Compared to cinema or even theatre, dance inherently struggles to portray “normality,” or its close cousin, “reality.” While dancers can be costumed as peasants against a realistically painted forest backdrop, the moment they begin to move in musical time and structured space – the very essence of dance – they transcend the realm of the ordinary. And without a grounding in normality, what can horror effectively threaten, undermine, or ultimately horrify? What boundaries can the forbidden dance truly transgress if there is no established normal to violate?
Dance’s inherent departure from realism – its inclination towards abstraction and stylization, its embrace of the “abnormal” – naturally steers its narratives towards myth and fairytale rather than stark horror. Yet, paradoxically, this very quality makes dance potent material for horror films. Numerous movies utilize dance to create particularly spooky or terrifying scenes.

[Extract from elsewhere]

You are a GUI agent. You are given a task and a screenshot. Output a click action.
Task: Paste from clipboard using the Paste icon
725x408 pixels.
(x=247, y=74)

Consider the waltzing zombies in Carnival of Souls (1962), or the unsettling corpse-ballerina in Evil Dead 2 (1987), her body pirouetting while her head remains eerily still. In countless other films, dance and dancers become narratively linked to the unhinged, the psychotic, and the perverse, amplifying tales of obsession and possession. Think of the schlock-horror of Black Swan (2010), the nightmarish cinematography of The Red Shoes (1948), the ultra-stylized paranoia of Suspiria (1977), the melodramas of insane artists in The Mad Genius (1931) and The Specter of the Rose (1946), the musical slasher Stage Fright (2014), and the blood-soaked body horror of Livide (2011), featuring vampire ballerinas led by Paris Opéra étoile Marie-Claude Pietragalla. The cinematic landscape is rich with such examples, proving that dance finds a powerful, albeit often disturbing, voice within the forbidden realms of horror film.
Dance may not readily translate to stage horror, yet it thrives as a horror element on film. Perhaps this is why the only stage dance performance (more mime than pure dance, in truth) that truly made me recoil, shrink in my seat, and instinctively cover my eyes was Jakop Ahlbom’s Horror (2014), a work saturated with cinematic references. A brilliantly constructed montage of moments borrowed and reimagined from The Shining, The Exorcist, The Beast with Five Fingers, The Omen, and countless other horror classics, it genuinely scared me. It was a performance that blurred the lines between stage and screen, tapping into the visceral language of film horror and translating it into a live experience. Ahlbom’s Horror might just be the closest we’ve come to witnessing a truly forbidden dance on stage, a performance that dares to fully embrace the unsettling power of fear in movement.